Health officials urge parents to make sure their kids get the flu shot, but scientists may be giving you another solemn reason why: vaccinated kids are much less likely to get severely sick or even die from the flu.
Keep in mind, you may still end up with the flu even if you’ve been vaccinated. Some years, there’s a mismatch in the strain, influenza can “drift” or mutate as it spreads, or you may get infected before the vaccine kicks in. But the medical community says across the board, getting vaccinated lowers your risk of getting sick and encountering severe symptoms of influenza.
Still, of nearly 300 children who died from the flu in the U.S., 74 per cent weren’t vaccinated, a new Centers for Disease Control and Prevention report is warning.
“The main finding is that the flu vaccine reduced the risk of death in children six months of age to 17 years. We looked at deaths over four seasons and we saw a pretty consistent effect of vaccines preventing death,” Brendan Flannery, a CDC epidemiologist and the study’s lead author, told Global News.
“By reducing the risk of death, we think the vaccine saves lives and that’s very important,” he said.
Canada’s chief public health officer, Dr.
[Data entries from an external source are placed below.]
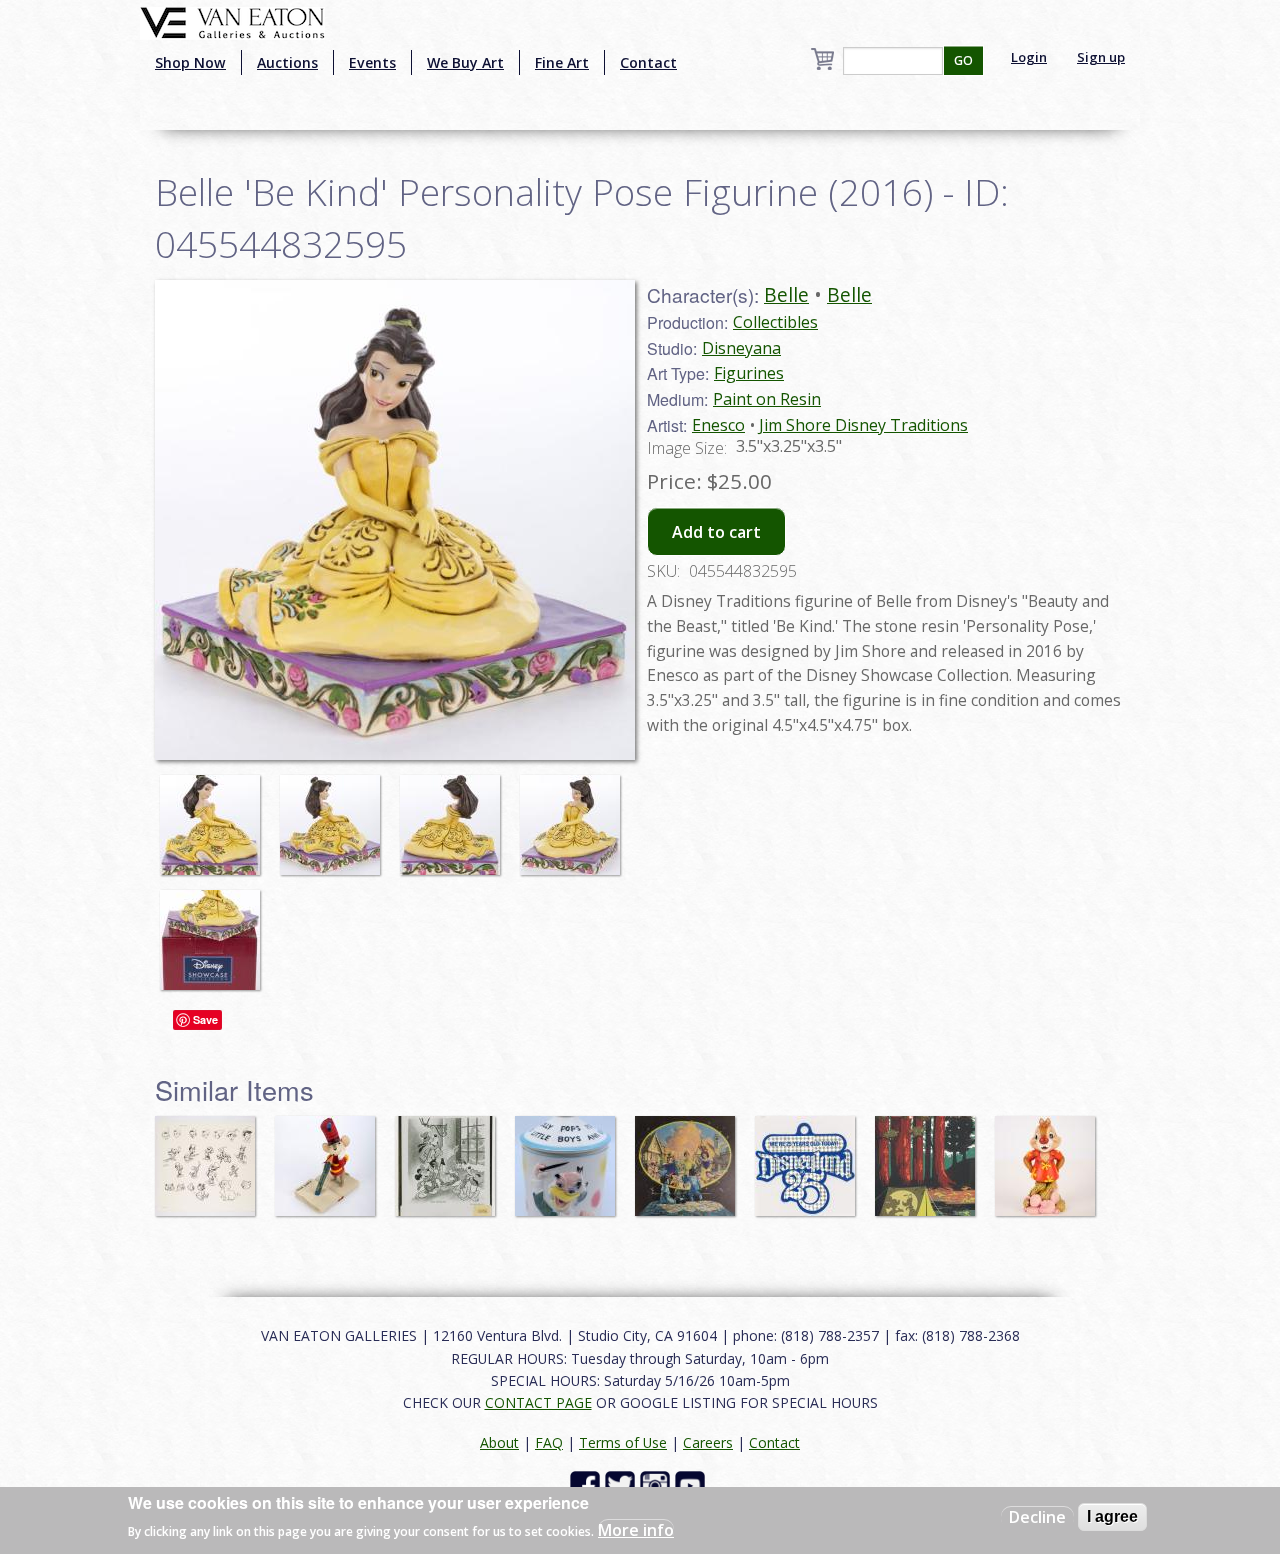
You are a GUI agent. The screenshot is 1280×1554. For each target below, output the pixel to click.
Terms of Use (623, 1442)
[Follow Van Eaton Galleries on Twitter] (622, 1484)
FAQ (549, 1442)
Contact (648, 62)
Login (1029, 57)
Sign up (1101, 57)
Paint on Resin (767, 399)
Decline (1037, 1517)
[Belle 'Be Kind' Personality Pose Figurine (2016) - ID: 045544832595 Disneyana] (395, 518)
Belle (786, 294)
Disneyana (741, 348)
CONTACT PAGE (538, 1402)
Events (372, 62)
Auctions (287, 62)
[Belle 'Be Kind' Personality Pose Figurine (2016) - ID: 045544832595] (215, 815)
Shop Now (190, 62)
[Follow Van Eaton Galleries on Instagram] (657, 1484)
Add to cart (716, 532)
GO (963, 60)
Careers (708, 1442)
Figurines (749, 373)
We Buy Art (465, 62)
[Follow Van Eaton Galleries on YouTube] (692, 1484)
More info (636, 1530)
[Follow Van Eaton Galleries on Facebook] (587, 1484)
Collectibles (775, 322)
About (499, 1442)
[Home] (232, 21)
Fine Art (562, 62)
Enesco (718, 425)
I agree (1112, 1516)
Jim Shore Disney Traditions (863, 425)
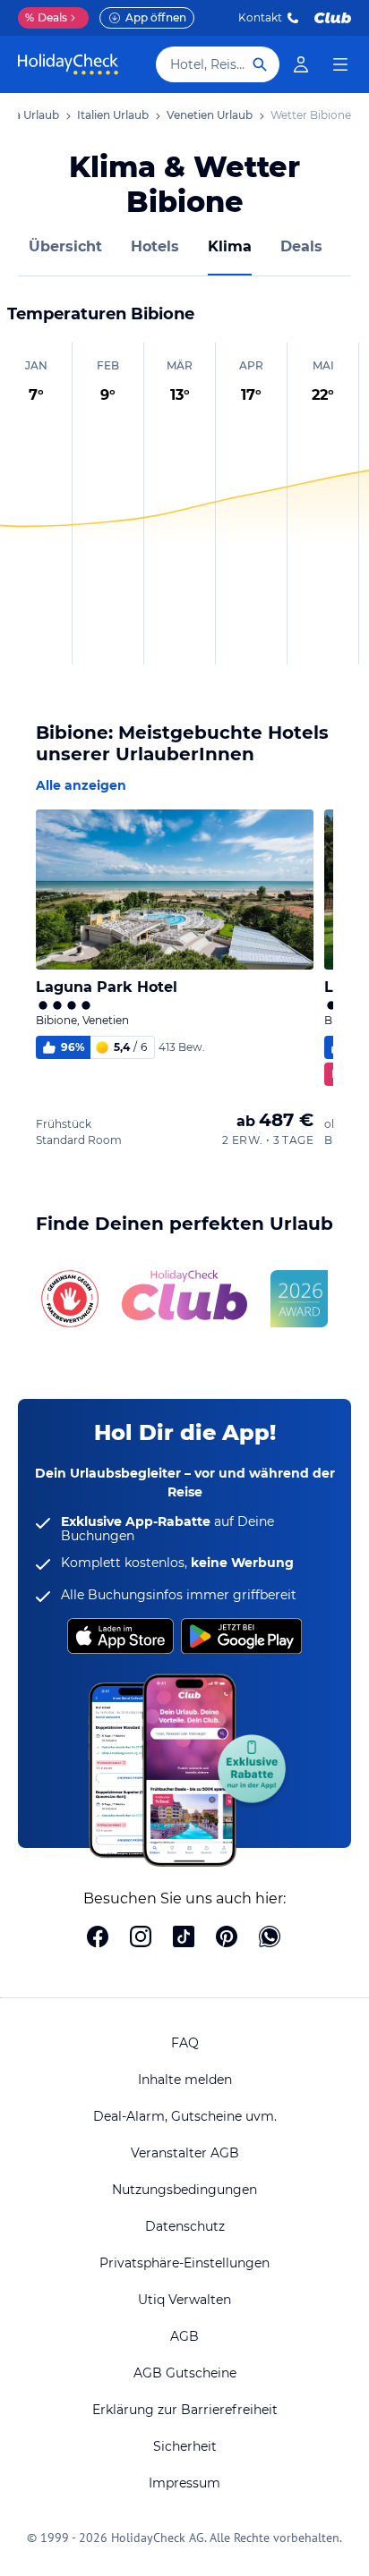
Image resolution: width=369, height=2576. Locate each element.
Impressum (184, 2483)
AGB (184, 2336)
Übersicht (65, 246)
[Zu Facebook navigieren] (97, 1938)
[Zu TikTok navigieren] (183, 1938)
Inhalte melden (185, 2080)
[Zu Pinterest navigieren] (226, 1938)
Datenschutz (185, 2226)
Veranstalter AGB (185, 2153)
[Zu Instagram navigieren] (140, 1938)
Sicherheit (185, 2446)
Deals (46, 17)
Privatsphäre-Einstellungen (184, 2263)
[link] (301, 64)
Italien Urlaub (113, 115)
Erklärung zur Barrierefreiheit (185, 2410)
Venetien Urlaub (210, 115)
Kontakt (260, 17)
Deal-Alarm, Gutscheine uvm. (185, 2116)
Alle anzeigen (81, 785)
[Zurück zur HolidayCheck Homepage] (68, 64)
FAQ (185, 2043)
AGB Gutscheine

Theresa Tam, said she wasn’t surprised by the findings.
She told Global News that only 22 per cent of people 19 and under get the flu shot, according to recent numbers. She conceded that it’s a “low number” and that influenza has the potential to become “very serious, particularly in very young and very old” populations.
Complications from pneumonia to encephalitis – inflammation in the brain – could crop up.
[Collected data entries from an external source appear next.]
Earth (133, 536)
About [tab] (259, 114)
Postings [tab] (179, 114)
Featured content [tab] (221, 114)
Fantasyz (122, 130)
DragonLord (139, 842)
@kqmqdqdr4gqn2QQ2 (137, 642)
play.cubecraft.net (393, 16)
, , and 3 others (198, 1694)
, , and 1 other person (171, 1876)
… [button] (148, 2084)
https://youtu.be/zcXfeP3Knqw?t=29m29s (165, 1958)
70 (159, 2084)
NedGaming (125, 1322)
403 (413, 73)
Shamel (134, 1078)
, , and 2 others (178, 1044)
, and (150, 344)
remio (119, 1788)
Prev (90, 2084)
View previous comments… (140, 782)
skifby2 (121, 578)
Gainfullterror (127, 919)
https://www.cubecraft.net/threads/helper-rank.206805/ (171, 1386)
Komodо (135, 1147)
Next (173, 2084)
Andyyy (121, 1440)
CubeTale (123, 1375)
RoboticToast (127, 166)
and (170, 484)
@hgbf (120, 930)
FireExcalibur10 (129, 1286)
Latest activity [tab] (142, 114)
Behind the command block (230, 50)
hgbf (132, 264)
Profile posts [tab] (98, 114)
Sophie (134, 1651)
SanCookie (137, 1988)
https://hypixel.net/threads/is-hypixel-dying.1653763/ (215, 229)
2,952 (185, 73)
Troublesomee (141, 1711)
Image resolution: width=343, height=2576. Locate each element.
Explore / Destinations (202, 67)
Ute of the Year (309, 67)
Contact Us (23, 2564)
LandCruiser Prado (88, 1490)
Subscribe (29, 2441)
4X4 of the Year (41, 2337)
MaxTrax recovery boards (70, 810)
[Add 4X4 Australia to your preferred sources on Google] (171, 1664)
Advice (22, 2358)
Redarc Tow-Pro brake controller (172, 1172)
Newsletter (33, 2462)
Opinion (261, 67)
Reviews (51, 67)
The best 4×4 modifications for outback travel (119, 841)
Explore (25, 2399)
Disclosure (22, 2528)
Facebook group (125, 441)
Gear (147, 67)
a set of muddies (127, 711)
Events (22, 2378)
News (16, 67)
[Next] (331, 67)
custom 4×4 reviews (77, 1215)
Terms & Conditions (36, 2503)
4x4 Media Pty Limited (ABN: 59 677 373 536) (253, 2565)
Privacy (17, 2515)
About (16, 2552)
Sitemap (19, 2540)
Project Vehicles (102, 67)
For his research, Flannery looked at flu deaths in 291 kids older than six months and under 18 between 2010 and 2014. Turns out, 35 per cent were vaccinated while the majority never got the flu shot that might’ve prevented their illness.
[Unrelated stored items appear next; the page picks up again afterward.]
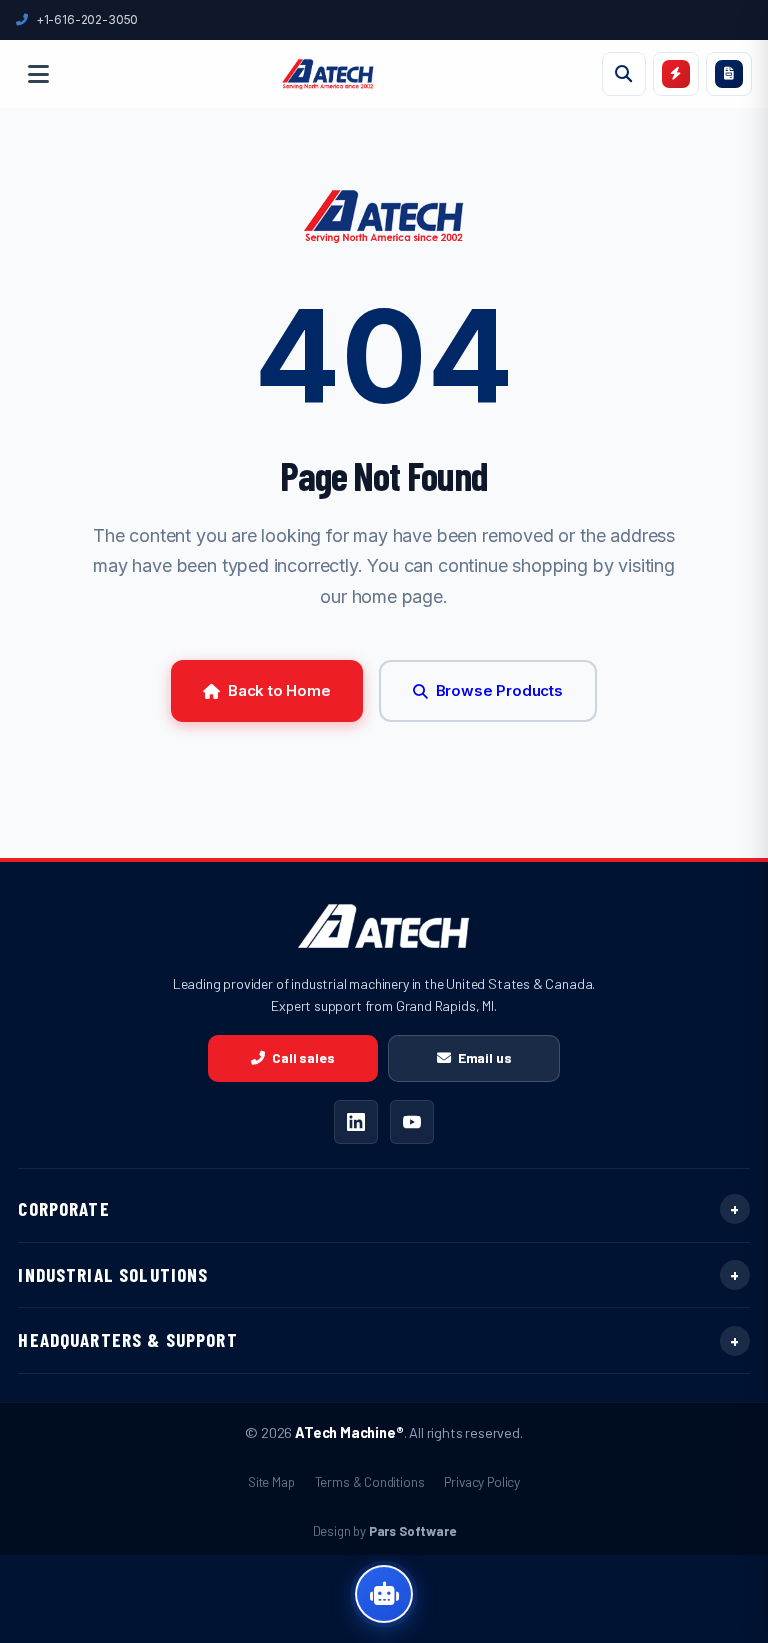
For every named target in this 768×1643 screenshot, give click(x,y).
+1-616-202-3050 (87, 19)
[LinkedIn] (356, 1122)
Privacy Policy (482, 1481)
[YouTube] (412, 1122)
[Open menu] (38, 74)
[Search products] (624, 74)
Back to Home (279, 690)
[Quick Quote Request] (676, 74)
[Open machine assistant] (384, 1594)
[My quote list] (729, 74)
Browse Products (499, 690)
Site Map (271, 1481)
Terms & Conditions (370, 1481)
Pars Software (412, 1531)
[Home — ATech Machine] (328, 74)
What’s more troubling is that 151 kids had high-risk conditions, from asthma to other chronic conditions, which made them vulnerable to complications. About one-third of this group got the flu shot.
This was a finding that surprised and worried Flannery, he told Global News.
“We know that flu is much more severe in kids with underlying health conditions,” he said.
In Canada, deaths from influenza are rare. In 2015-16, there were 13 pediatric deaths (that includes infants to 18 years old), while in 2014-15, there were seven deaths.
In 2013-14, there were 12 pediatric deaths, according to numbers provided to Global News from the Public Health Agency of Canada.
PHAC told Global News that 90 per cent of hospitalizations and other severe flu outcomes occur among children who did not receive the flu vaccine.
Flannery also noted that infants under six months old weren’t included in the study. That’s because they’re too young to be immunized against the flu.
He didn’t count how many infant deaths could be tied to influenza. But he noted that pregnant woman, older siblings and family members have a key role to play in keeping babies safe by getting vaccinated themselves.
Tam said Canadians tend to think of the flu as a “trivial” ailment. Dr. Allison McGeer, medical director of infection control at Mount Sinai Hospital, agrees.
“We all tend to think of flu as something that makes you feel sick for a few days and then you get better. And because it’s so common we have a tendency not to take it seriously,” McGeer told Global News.
McGeer said the CDC findings affect Canadians too.
“It’s immediately relevant to us. There’s really not a significant difference between an American child and a Canadian child,” she said.
Doctors advise Canadians to get their flu shots to help protect themselves and the people around them from catching influenza.
Vaccination rates nationally sit at a meagre 20 to 25 per cent while health-care workers report higher numbers at about 40 per cent.
If at least 75 per cent of the public were to be immunized, “herd immunity” would occur. That means if most people were vaccinated, the odds of an unvaccinated person getting sick would be very low.
It’s also recommended for populations at risk of complications. These people who are more vulnerable include pregnant women, children under five, seniors and residents in long-term care or nursing homes.
Those with underlying health problems, such as chronic diseases (asthma, chronic bronchitis, cancer) should also make their way to a flu vaccination clinic.